LoRA (Low-Rank Adaptation) is a technique used to efficiently fine-tune large pre-trained models like transformers, especially those with billions of parameters. The goal of LoRA is to provide a more memory-efficient way of adapting large models to specific tasks without needing to fine-tune the entire model, which can be computationally expensive and resource-intensive.

In [30]:
lora_config = LoraConfig(
    r=16,
    target_modules=["q_proj", "v_proj"],
    inference_mode=False,
    lora_alpha=32,
    lora_dropout=0.05
)
lora_model = get_peft_model(model, lora_config)

Preparing the prompt and data

In [32]:
lora_model = get_peft_model(model, lora_config)

prompt = """Below is a sentence along with its language. Predict the sentiment as 1 for Positive or 0 for Negative.

### Sentence:
{}

### Language:
{}

### Output (0 for Negative, 1 for Positive):
"""


EOS_TOKEN = tokenizer.eos_token  # Ensure EOS_TOKEN is added


df = pd.read_csv('/kaggle/input/multi-lingual-sentiment-analysis/train.csv')

label_mapping = {"Positive": 1, "Negative": 0}
df["label"] = df["label"].map(label_mapping)

dataset = Dataset.from_pandas(df)

def formatting_prompts_func(examples):
    return {"text": [prompt.format(s, l) + EOS_TOKEN for s, l in zip(examples["sentence"], examples["language"])]}

dataset = dataset.map(formatting_prompts_func, batched=True)

dataset = dataset.remove_columns(["ID", "sentence", "language"])  

dataset = dataset.map(lambda x: {"labels": x["label"]}, batched=True)

def tokenize_function(examples):
    return tokenizer(
        examples["text"], 
        padding="max_length",  
        truncation=True, 
        max_length=256
    )

dataset = dataset.map(tokenize_function, batched=True)

data_collator = DataCollatorWithPadding(tokenizer=tokenizer, padding=True)

Map:   0%|          | 0/1000 [00:00<?, ? examples/s]

Map:   0%|          | 0/1000 [00:00<?, ? examples/s]

Map:   0%|          | 0/1000 [00:00<?, ? examples/s]

Spliting and training the model

In [33]:
split = dataset.train_test_split(test_size=0.2)

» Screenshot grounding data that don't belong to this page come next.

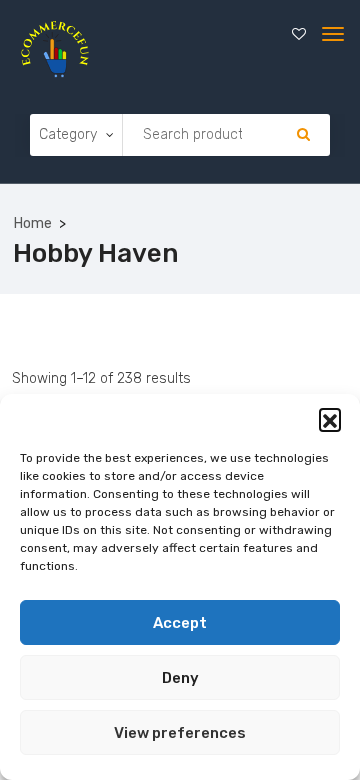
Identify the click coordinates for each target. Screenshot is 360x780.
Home (33, 223)
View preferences (180, 733)
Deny (180, 678)
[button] (330, 419)
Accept (180, 623)
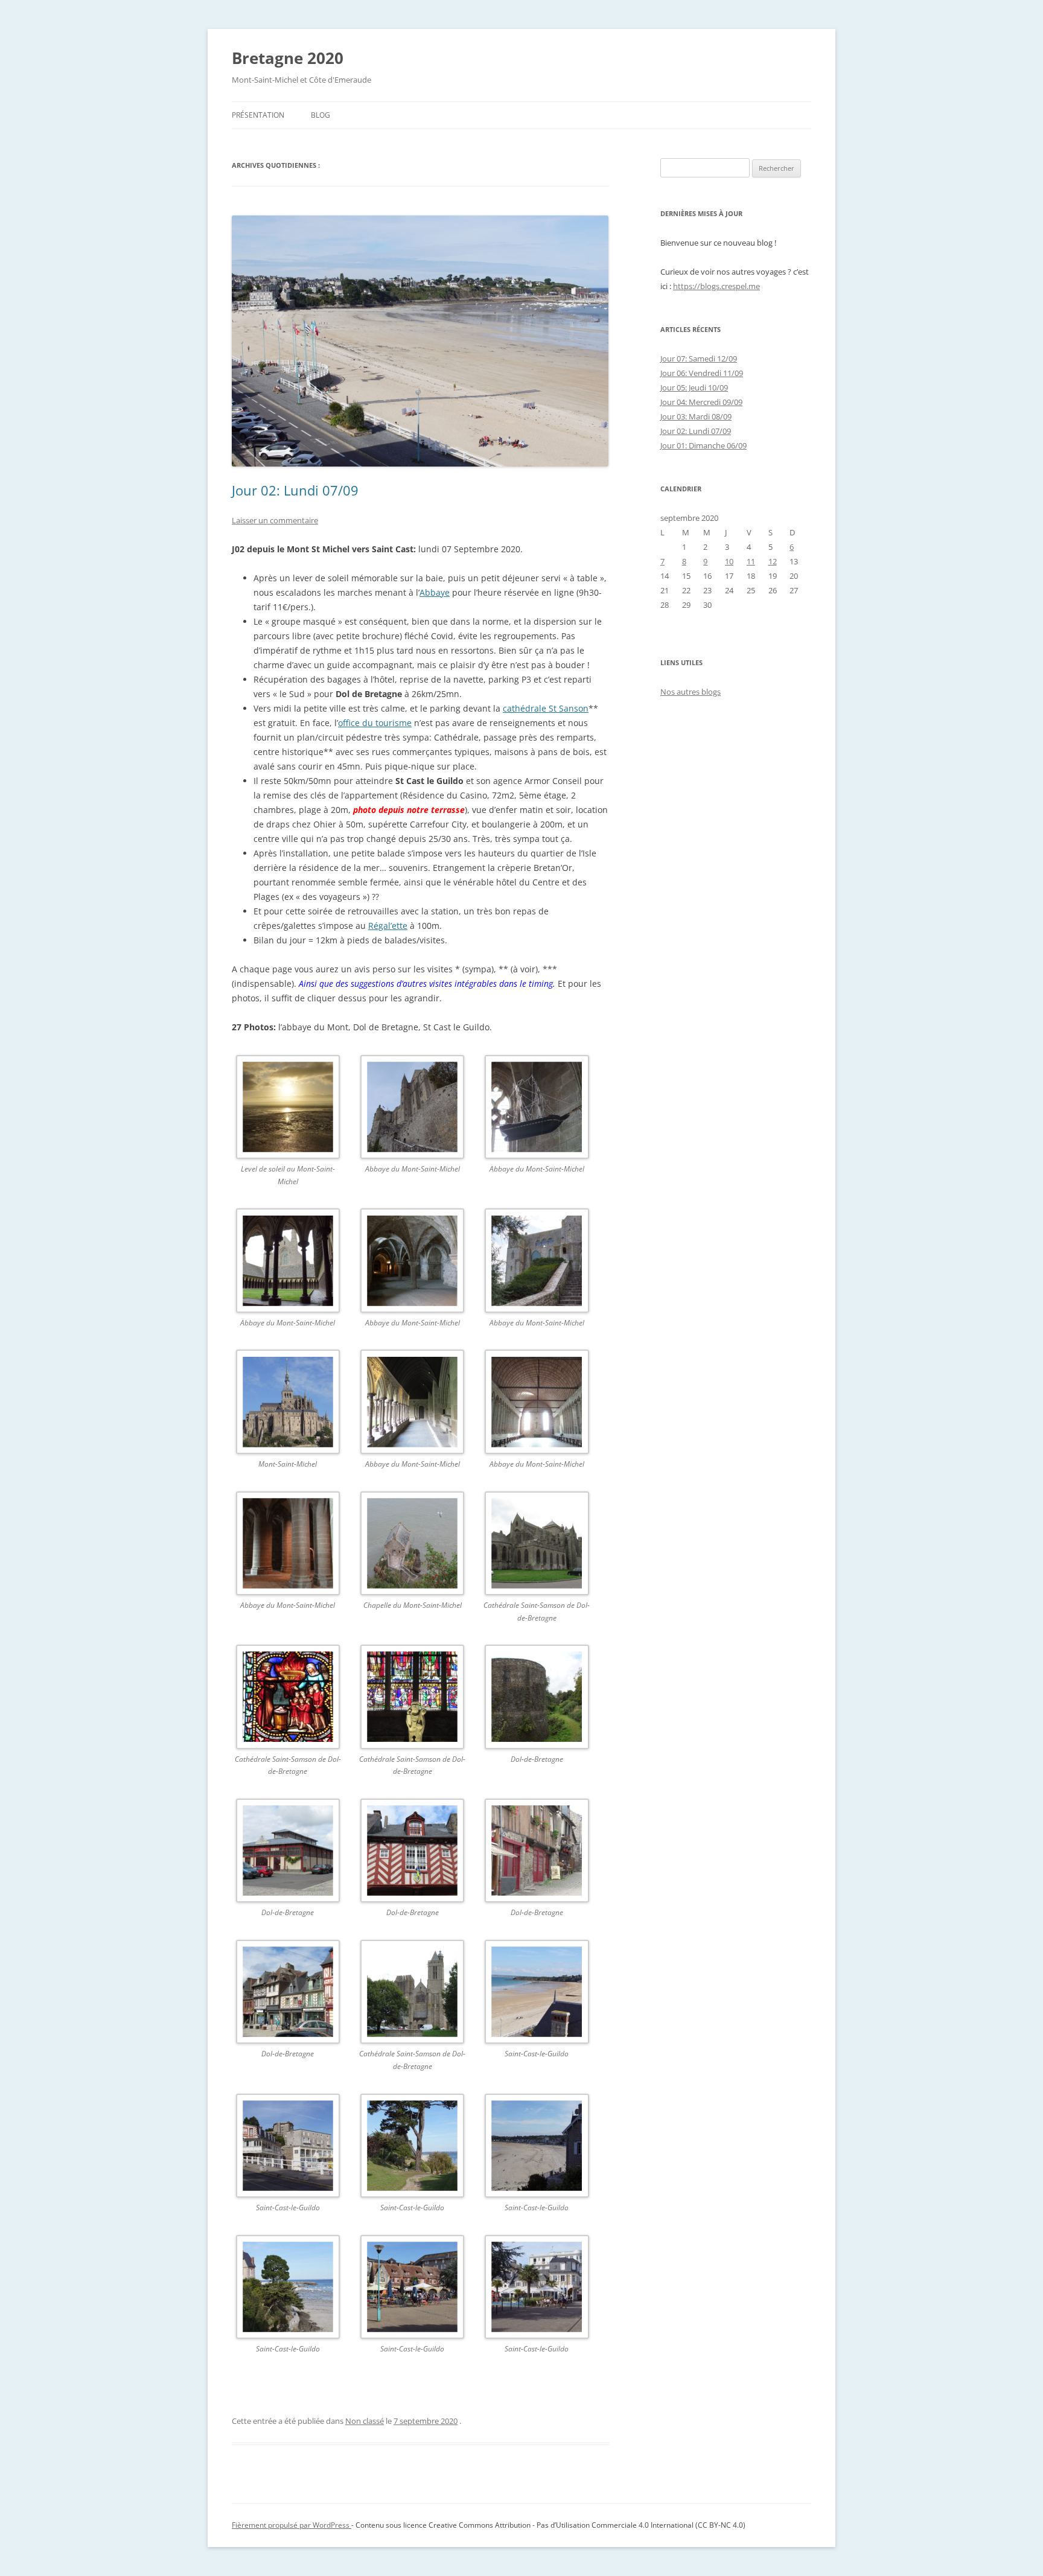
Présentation (258, 115)
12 (772, 561)
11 (751, 561)
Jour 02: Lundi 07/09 (295, 490)
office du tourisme (375, 722)
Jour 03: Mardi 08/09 (696, 416)
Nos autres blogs (690, 691)
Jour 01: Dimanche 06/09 (703, 445)
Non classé (364, 2420)
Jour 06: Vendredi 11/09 (701, 373)
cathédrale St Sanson (545, 708)
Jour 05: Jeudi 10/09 (694, 387)
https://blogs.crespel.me (716, 286)
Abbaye (434, 592)
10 (729, 561)
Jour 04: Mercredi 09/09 (701, 402)
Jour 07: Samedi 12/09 (698, 358)
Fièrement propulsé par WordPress (291, 2525)
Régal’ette (387, 925)
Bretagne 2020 (287, 58)
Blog (320, 115)
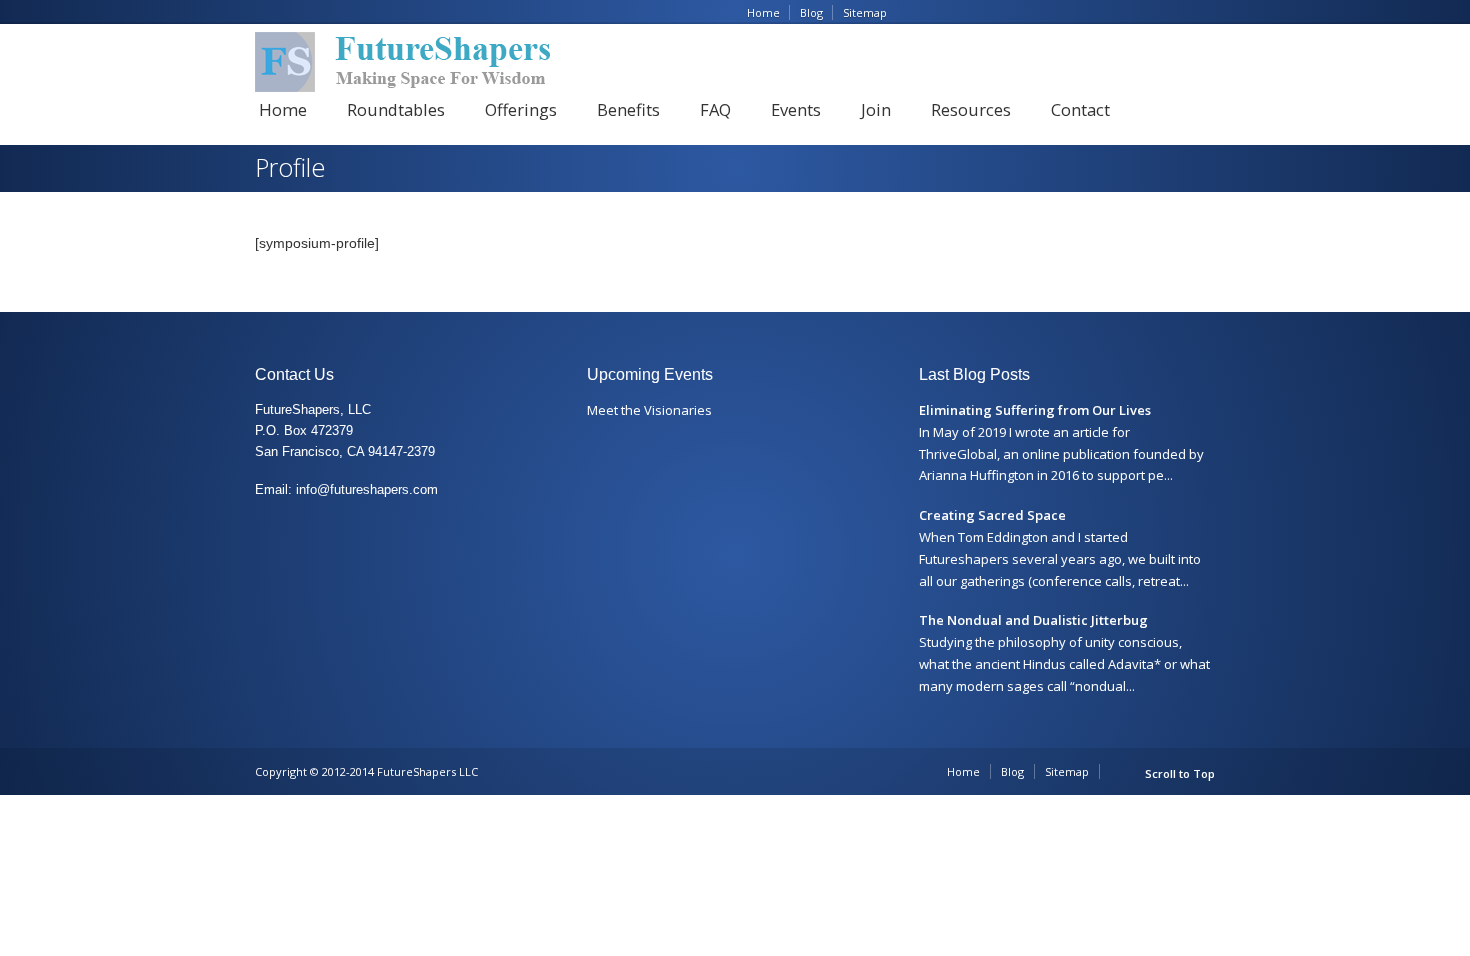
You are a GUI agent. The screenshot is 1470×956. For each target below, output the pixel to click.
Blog (811, 12)
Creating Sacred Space (992, 515)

training_args = TrainingArguments( output_dir='lora_llama_1b_ct',
                                  eval_strategy="steps",
                                  eval_steps=100,
                                  num_train_epochs=1,
                                  per_device_train_batch_size=3,
                                  per_device_eval_batch_size=3,
                                  bf16=False,
                                  fp16=True,
                                  tf32=False,
                                  gradient_accumulation_steps=1,
                                  adam_beta1=0.9,
                                  adam_beta2=0.999,
                                  learning_rate=2e-5,
                                  weight_decay=0.01,
                                  logging_dir='logs',
                                  logging_strategy="steps",
                                  logging_steps = 100,
                                  save_steps=100,
                                  save_total_limit=20,
                                  report_to='none',
                                  label_names=["labels"]
                                )

trainer = Trainer(
    model=lora_model,
    args=training_args,
    train_dataset=split["train"],
    eval_dataset=split["test"],
    tokenizer=tokenizer,
    data_collator=data_collator
)

trainer.train()

  trainer = Trainer(


Step,Training Loss,Validation Loss
100,0.7165,0.757425
200,0.666,0.843714


TrainOutput(global_step=267, training_loss=0.7430036023314972, metrics={'train_runtime': 506.684, 'train_samples_per_second': 1.579, 'train_steps_per_second': 0.527, 'total_flos': 8584903104921600.0, 'train_loss': 0.7430036023314972, 'epoch': 1.0})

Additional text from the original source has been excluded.